Wagner et al.3 proposed that the β- subunit of pol III — the main enzyme that replicates undamaged DNA — might be such a targeting factor. This subunit acts as a clamp to connect pol III to DNA. It now seems that this β-subunit does the same for pol IV, too3. When Wagner et al. added this clamp, together with the γ-subunit of pol III as a clamp 'loader', to an in vitro DNA-replication reaction, pol IV and DNA formed a stable complex. Pol IV could then incorporate 300–400 nucleotides per DNA-binding event. This value contrasts with that of 6–7 nucleotides obtained previously for pol IV in the presence of the β- and γ-subunits10, but it is not clear why these authors obtained such different results.
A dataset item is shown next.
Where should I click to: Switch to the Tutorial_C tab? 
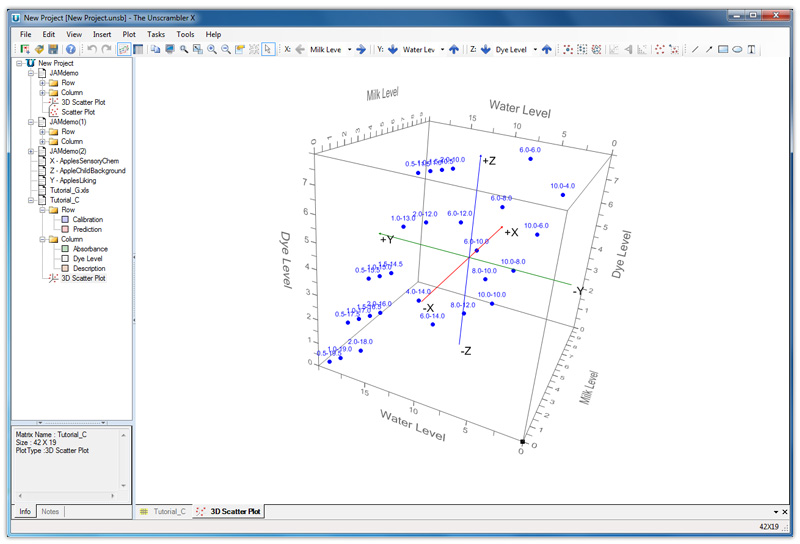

In any event, it seems that pol IV and pol V require the β/γ complex of pol III and the RecA protein, respectively, to be recruited to their substrate DNA. Pol V then also requires the β/γ complex to carry out translesion synthesis.
Translesion synthesis is less accurate than normal DNA replication, but organisms probably chose it over the more dangerous state of leaving an unreplicated portion of DNA in a single-stranded form. However, translesion synthesis might have evolutionary benefits. As predicted more than a quarter of a century ago11, the error-prone polymerases allow individual cells to mutate when their survival is threatened, increasing the genetic diversity and adaptability of an imperilled population.
On the other hand, one would not expect DNA polymerase η in humans to be as error-prone as its bacterial counterparts. This polymerase is important in preventing skin cancer — people suffering from xeroderma pigmentosum have a predisposition to skin cancers, and the gene mutated in these people is that encoding DNA polymerase η12,13,14. What is the difference between this enzyme and the E. coli translesional polymerases? To find out, we may have to wait until the structures of these enzymes in complex with their substrates have been determined. In the meantime, the work of Fuchs and colleagues2,3, as well as that of Tang et al .10, provides much-needed information about how cells cope with DNA damage.